Hampton hockey hopes to ride fundamentals, goaltending

Thursday, October 17, 2019 | 5:16 PM

If Hampton hockey is going to enjoy the success it has had in previous seasons as a perennial playoff team, it’ll need to change some things around.

In recent years, Hampton has been one of the highest scoring programs in Class AA. This year, with the loss of its “Super Line” of Justin Adamski, Michael Orban and Matt Commendatore — one of the most productive lines in the PIHL last season — the team will need to hunker down and play a more cohesive and defensively responsible style.

“You’ve got to take each year and play to your skill set and create an identity” said second-year coach Luke Leya. “I think we’re trying to move into a more defensive style of play. More boring, trap-like hockey.

“Last year we’re winning 8-7 or 7-6. This year, I think we’re going to be most successful in 2-1, 1-0 close games … good defensive play and taking care of the puck in our own zone.”

Hampton broke through with a 4-1 Northeast Conference home victory against Shaler on Monday, helping to alleviate the pressure of an early 0-2 hole.

“At this point, it’s been a next-game-up opportunity,” said senior netminder Jake McGee, now in his fourth year as a starter. “We’re just plugging away at our new system, which is certainly defense oriented. We’re trying to get goals where we can and shut it down in the defensive zone.”

McGee was in a timeshare his first two seasons in net, but last year, he took the majority of the starts and shined, earning a spot on the PIHL All-Star Team. He has stopped 71 of 75 shots thru three games for a 2.01 goals-against average. That included a stellar performance against Shaler, where he stopped 39 of 40 shots.

He’s also taking on a large leadership role, particularly with the team’s best skater, senior defenseman Luke Reiser, out until the end of the month.

“It’s the kind of evolution you go through with experience,” he said. “Freshman year, you go in there and you have all these big players coming at you and you’re just trying to get by. But as time goes on, you get used to it and it’s like, ‘OK, what can I do not for myself but for the team around me?’”

Leya won’t panic with a slow start to the season.
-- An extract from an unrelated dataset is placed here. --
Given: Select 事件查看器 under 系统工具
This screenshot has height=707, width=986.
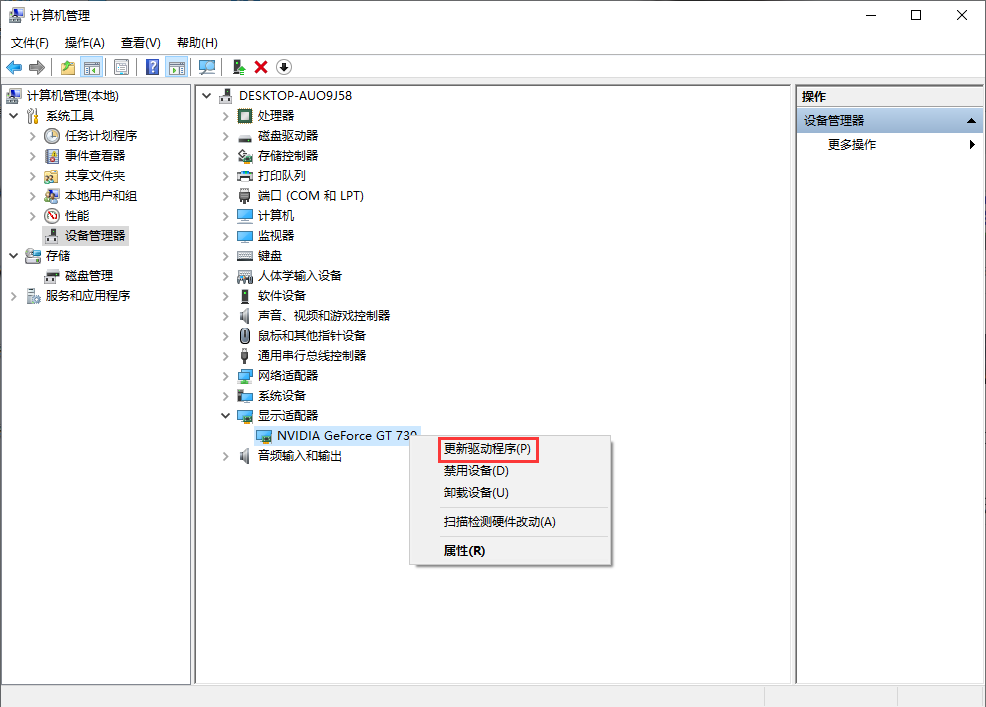Looking at the screenshot, I should click(95, 156).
Last year, his team came out 2-4 before turning things around into a playoff-capable unit with a handful of major wins, including an overtime thriller against eventual Penguin Cup champion Pine-Richland.

Aside from Reiser, the defense returns varsity experience in seniors Ben Cutuli and Ryan Koprivnikar, the latter of which played forward last year but has made a smooth transition.
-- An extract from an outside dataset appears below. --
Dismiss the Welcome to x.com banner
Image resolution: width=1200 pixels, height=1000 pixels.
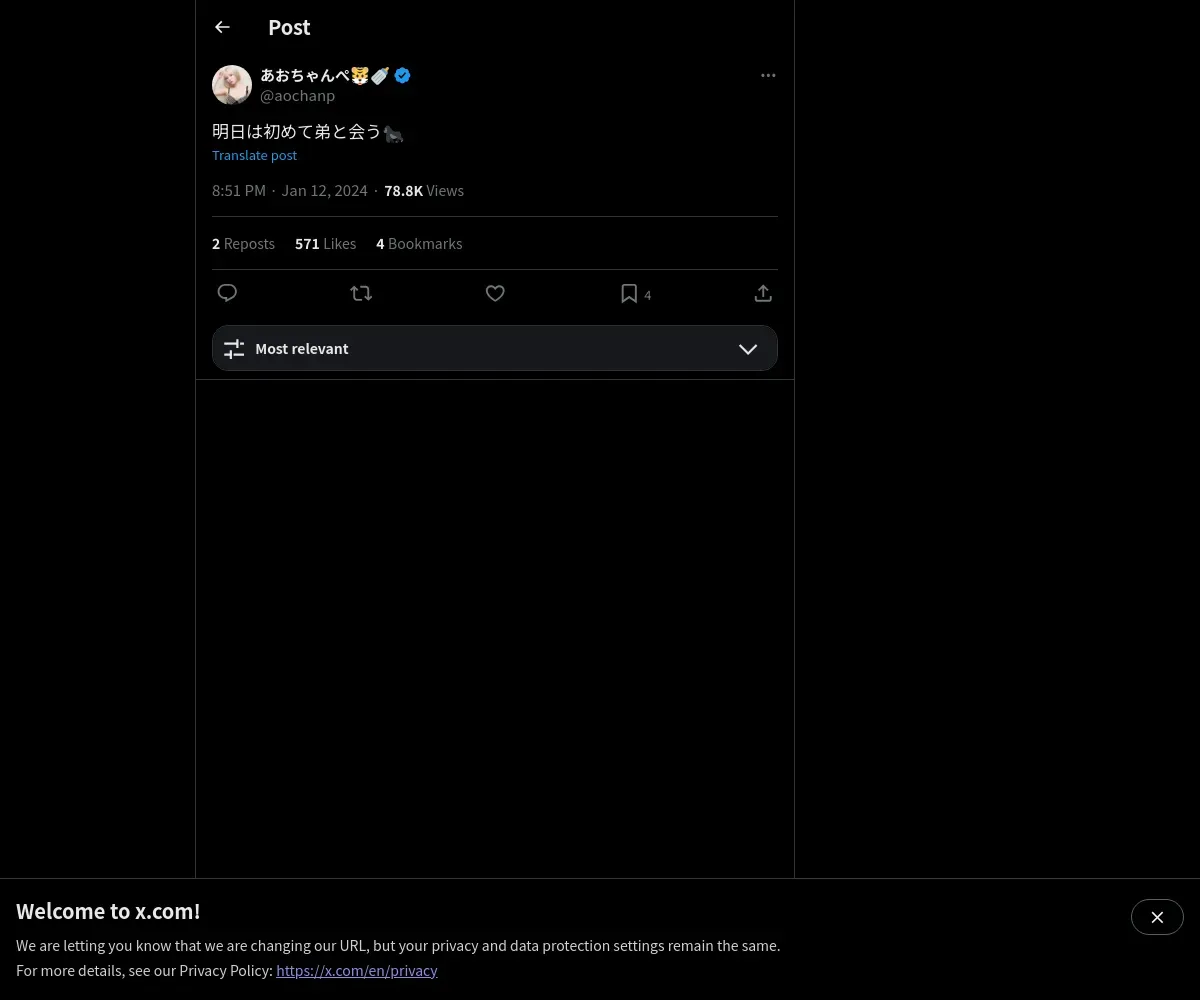coord(1157,917)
“I think the biggest thing this year is finding out who will be responsible for us in scoring,” said Leya, who thinks he has 10 or 11 players who have never touched varsity ice before. “That Super Line we had last year is gone and we have big shoes to fill.”
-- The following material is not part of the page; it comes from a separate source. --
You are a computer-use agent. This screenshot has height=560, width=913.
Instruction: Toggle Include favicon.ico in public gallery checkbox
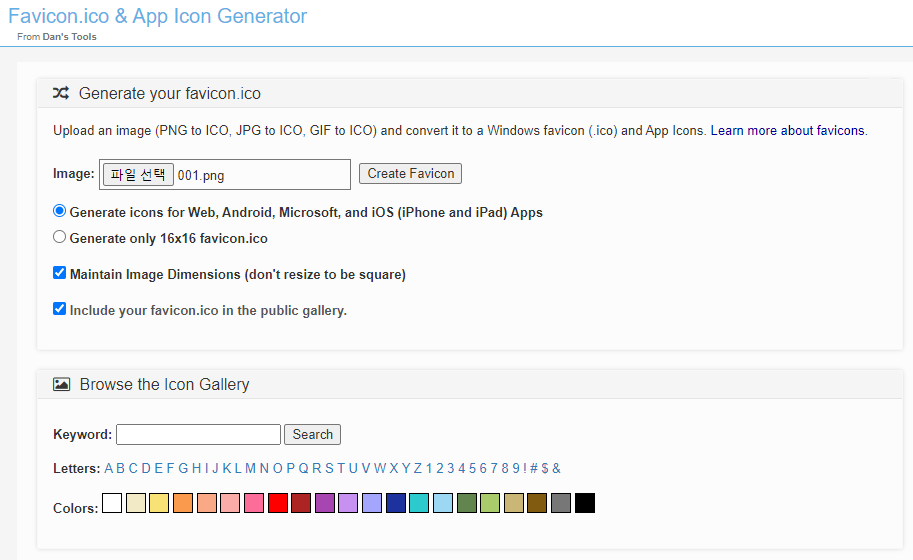pyautogui.click(x=59, y=309)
Two players who have been providing those answers early are sophomore Logan Scanlon and freshman Joey Pankowski, who have surpassed expectations despite having no varsity ice time last season. Sophomore Adam Dembowski and senior Mitch Hurst bring back varsity experience up front as well.

“I know I’m pretty happy with how we’ve played,” Leya said. “We’re competing. We’re right there. It’s just seeing which of these guys can step up and fill some shoes that are bigger than they are used to wearing.”

With a defensive mindset and an expectation to win close games, special teams take center stage. An example is Hampton’s tilt with Armstrong, when it entered the third period up 2-1 before giving up two power-play goals to eventually lose, 4-2.

“Cleaning up the penalty kill is something we’re working at,” said Leya, whose team was 1 for 6 on the power play through the first three games.

“That’s not going to cut it,” he said. “You’ve got to be 25 percent in this league. You’re going to see four to five penalties per team every night. Whoever can pop three goals in on the power play is going to be the team that wins most of these games.”

When it comes down to it, however, improving tactically won’t help if the sum is not greater than the parts. It’s something McGee is trying to preach with this squad.

“Obviously we can work on puck possession, reducing shots, spending more time in the (offensive zone),” he said. “But I think the basis for that comes to team chemistry. It’s going to be more how we develop as a unit rather than how we develop our skills.”